Task inputs:

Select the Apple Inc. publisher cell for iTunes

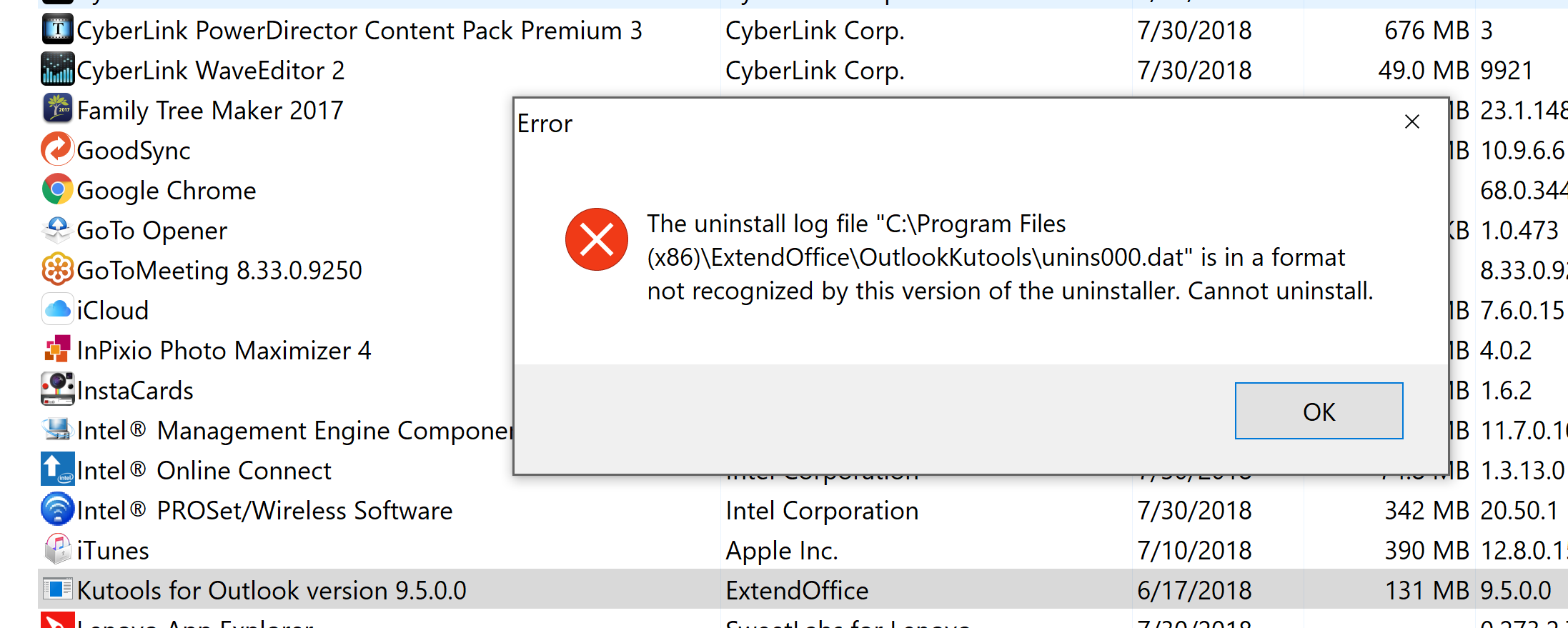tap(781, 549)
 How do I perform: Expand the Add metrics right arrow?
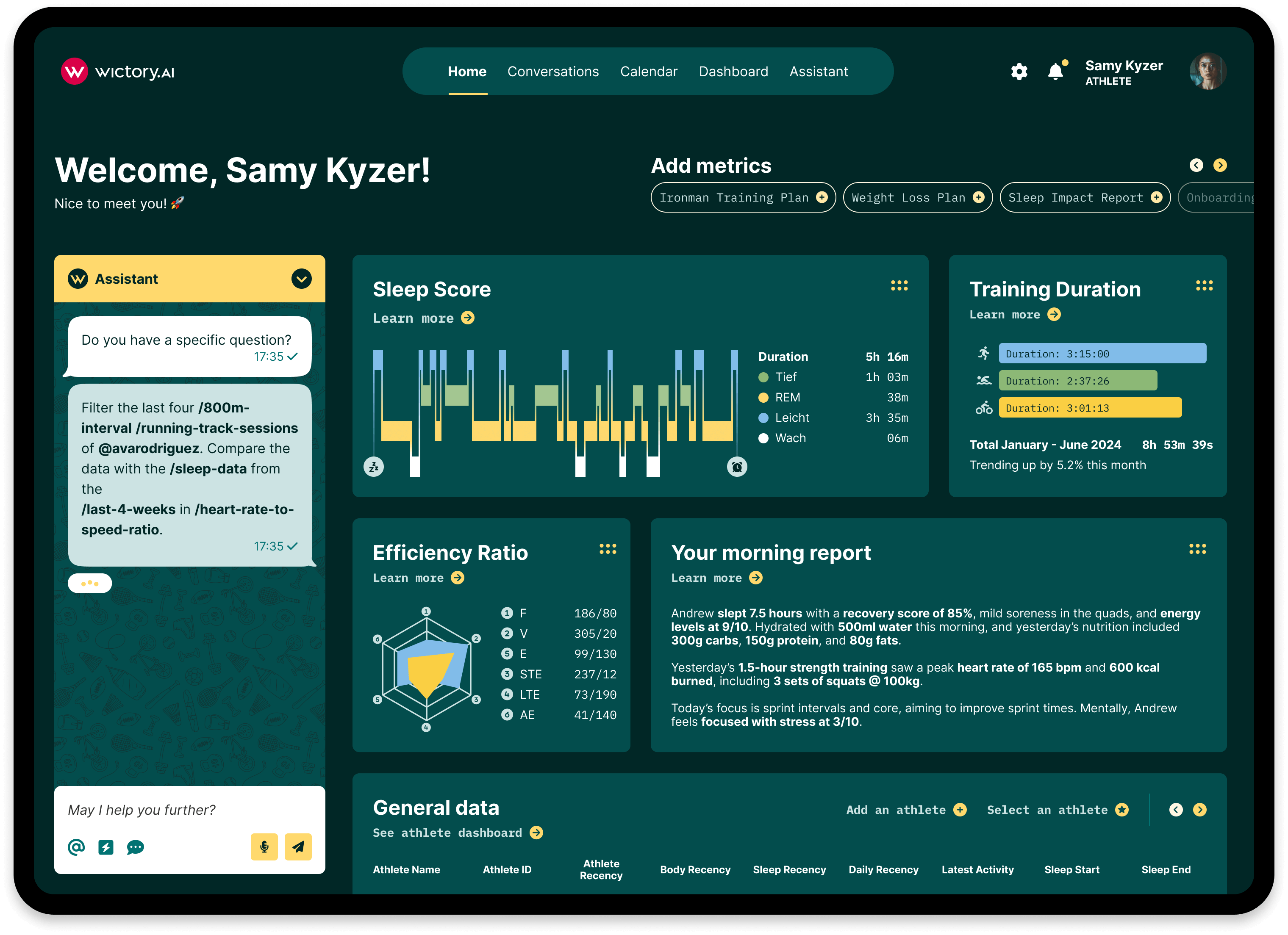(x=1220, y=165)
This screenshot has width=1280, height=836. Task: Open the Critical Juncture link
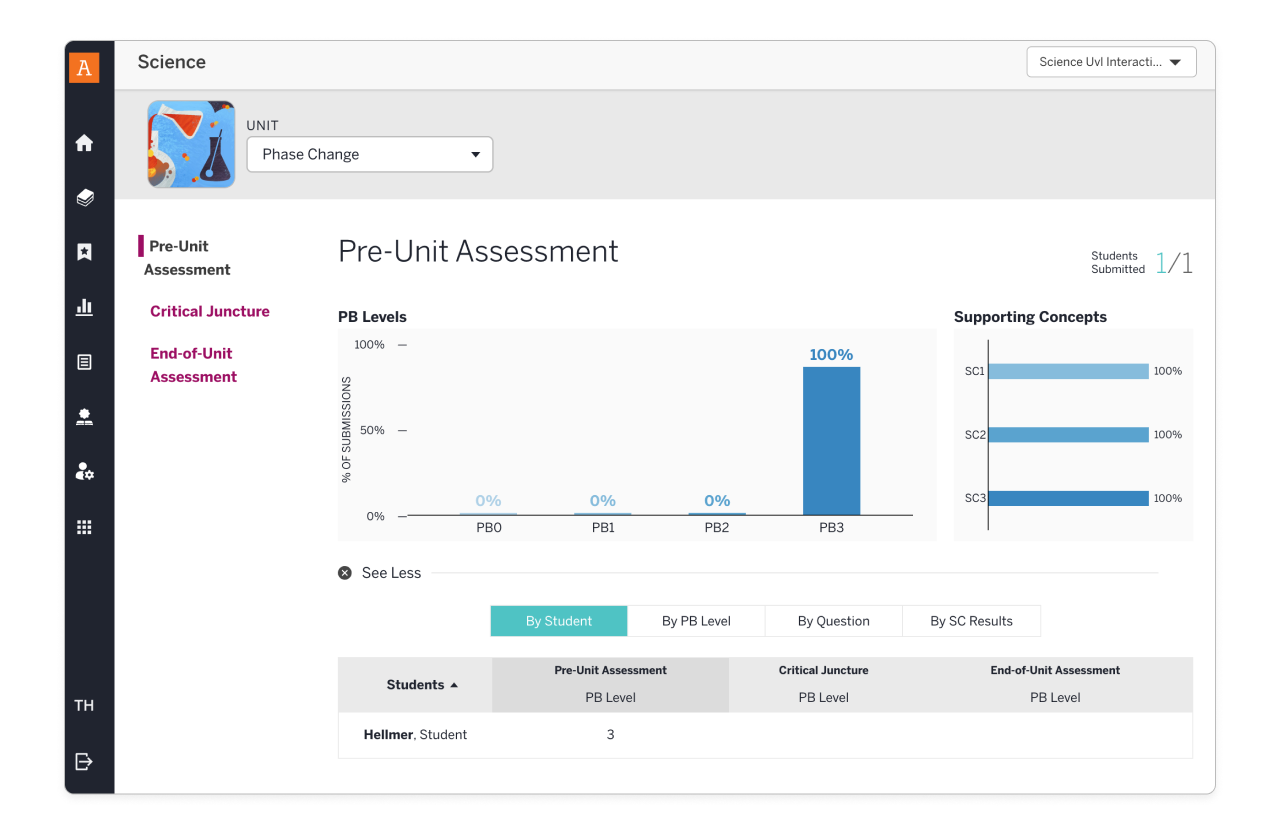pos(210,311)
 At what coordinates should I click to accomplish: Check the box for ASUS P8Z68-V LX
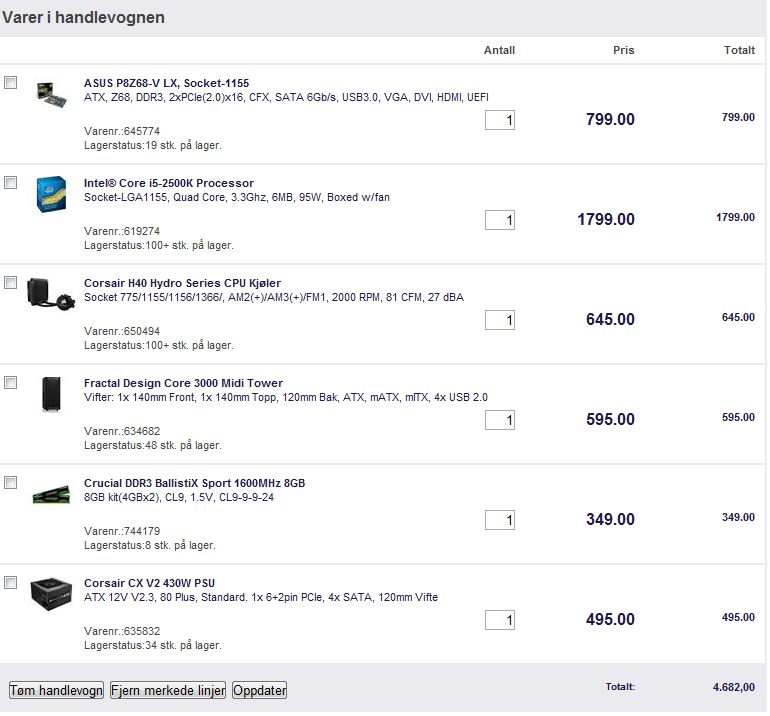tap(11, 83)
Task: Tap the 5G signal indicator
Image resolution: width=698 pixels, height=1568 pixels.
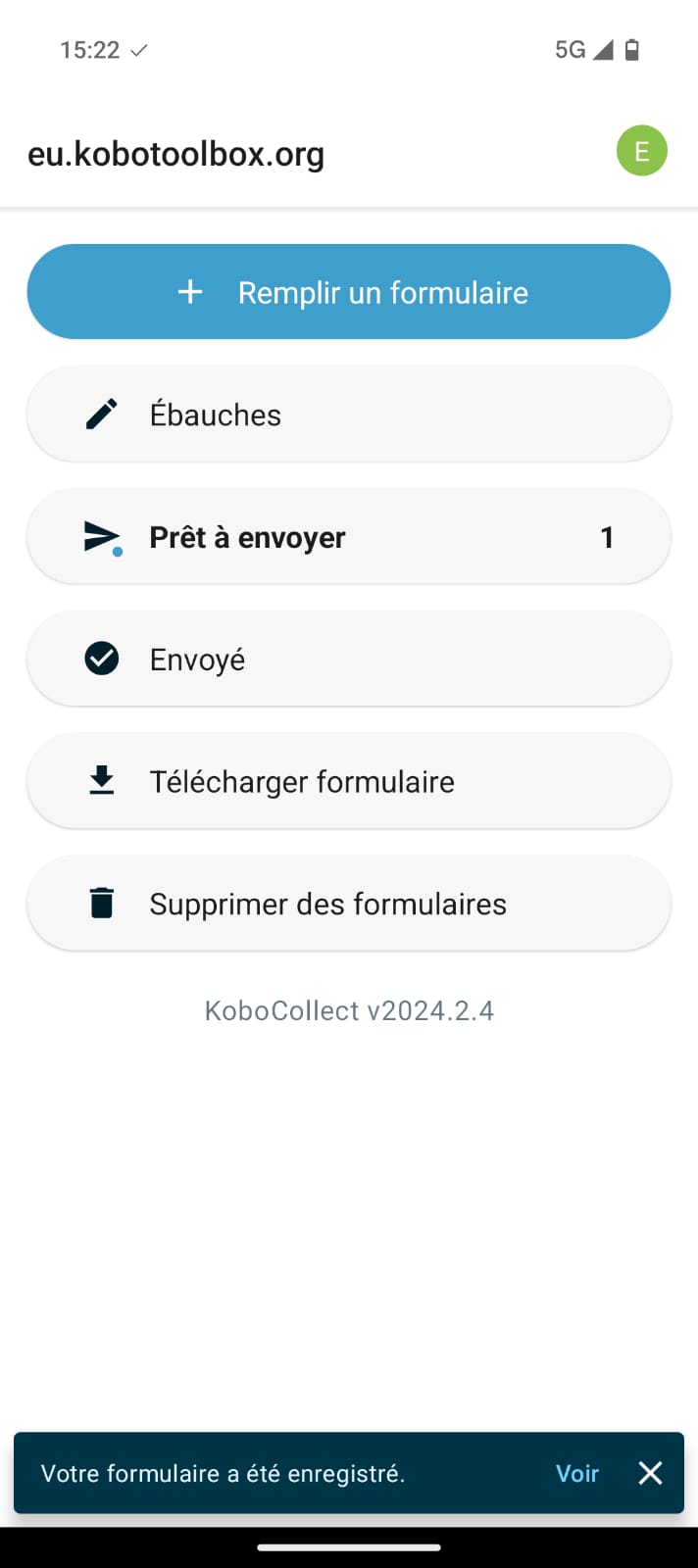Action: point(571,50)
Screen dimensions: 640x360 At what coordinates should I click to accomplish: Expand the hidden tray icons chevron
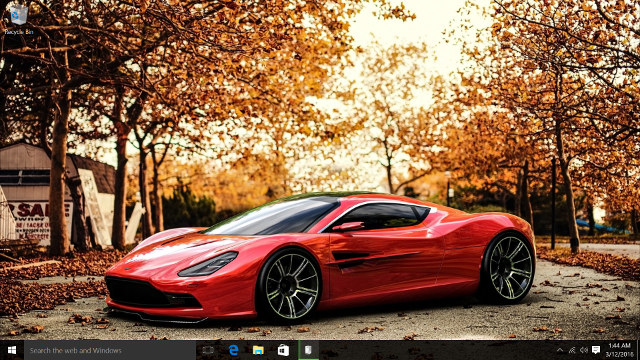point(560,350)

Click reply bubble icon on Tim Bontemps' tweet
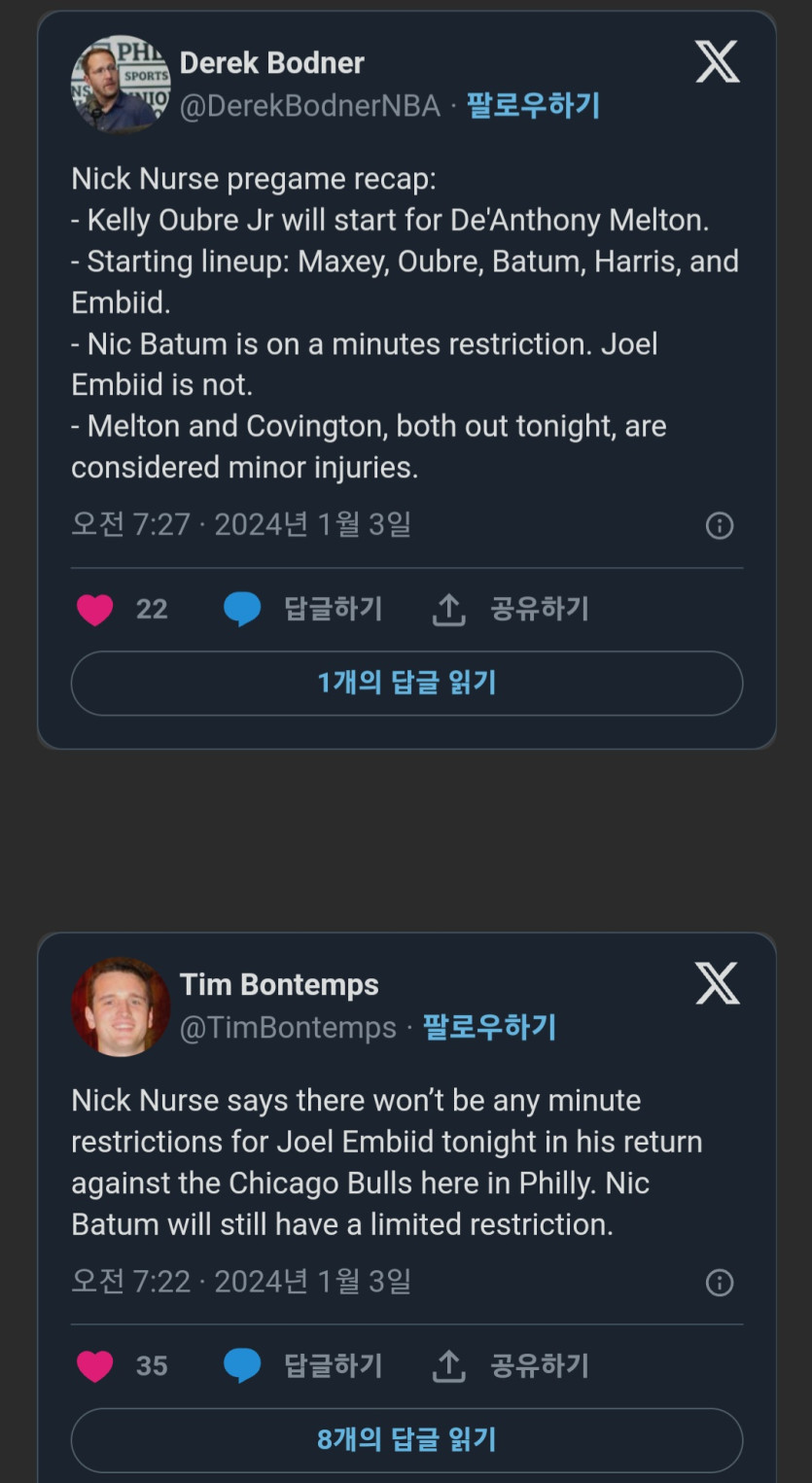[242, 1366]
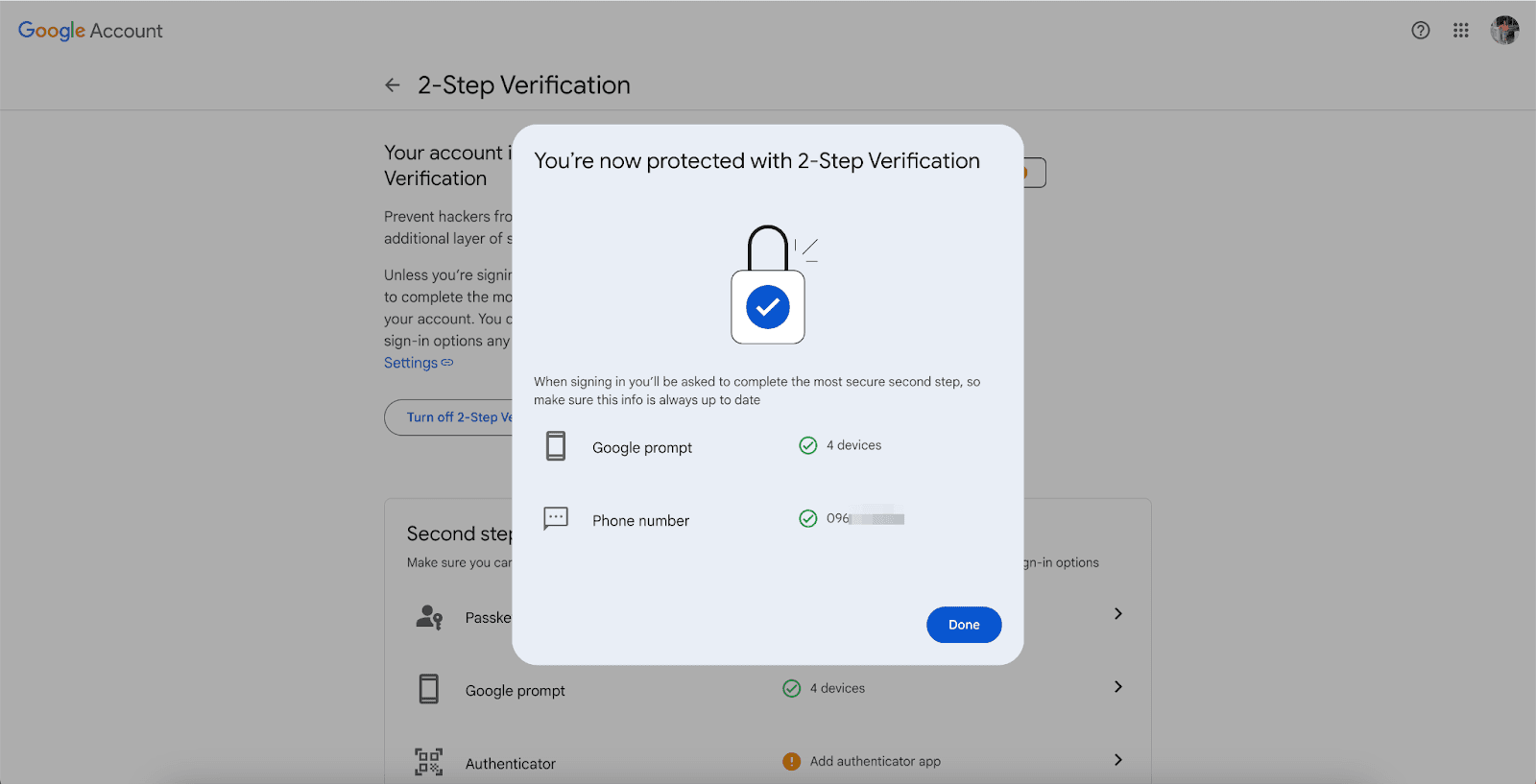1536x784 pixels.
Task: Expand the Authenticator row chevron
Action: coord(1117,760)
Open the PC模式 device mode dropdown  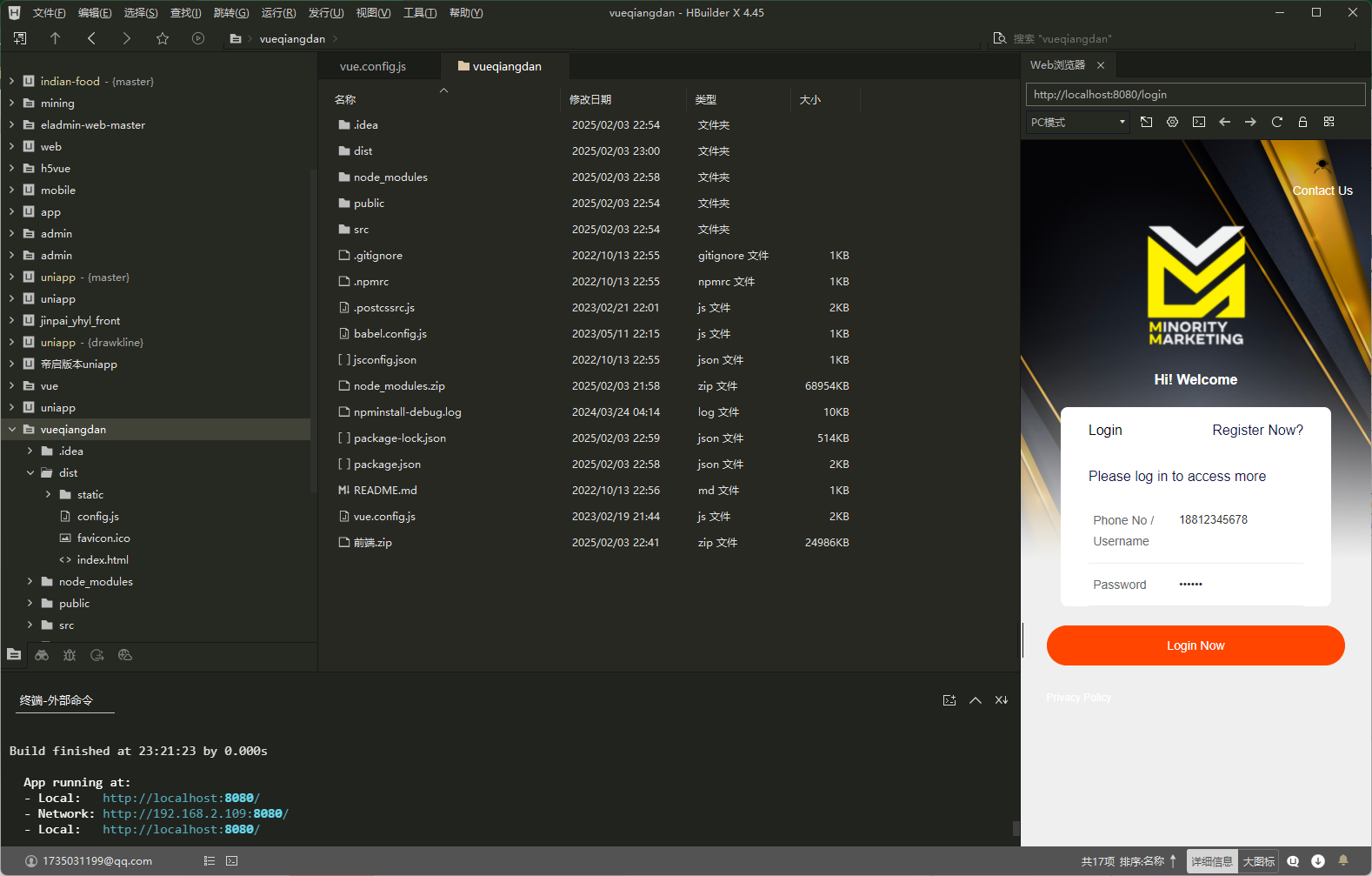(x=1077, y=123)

What to work on: Put the entries into a JSON list of strings, one string per line and no blank lines. Begin at the line that has "At what coordinates should I click to accomplish: Check", stop after the line that has "point(560,350)", and leave the pictures out.

Task solution:
[
  " At what coordinates should I click to accomplish: Check the box for ASUS P8Z68-V LX",
  "tap(11, 83)",
  "Task: Tap the 5G signal indicator",
  "Image resolution: width=698 pixels, height=1568 pixels.",
  "Action: point(571,50)",
  "Screen dimensions: 640x360 At what coordinates should I click to accomplish: Expand the hidden tray icons chevron",
  "point(560,350)"
]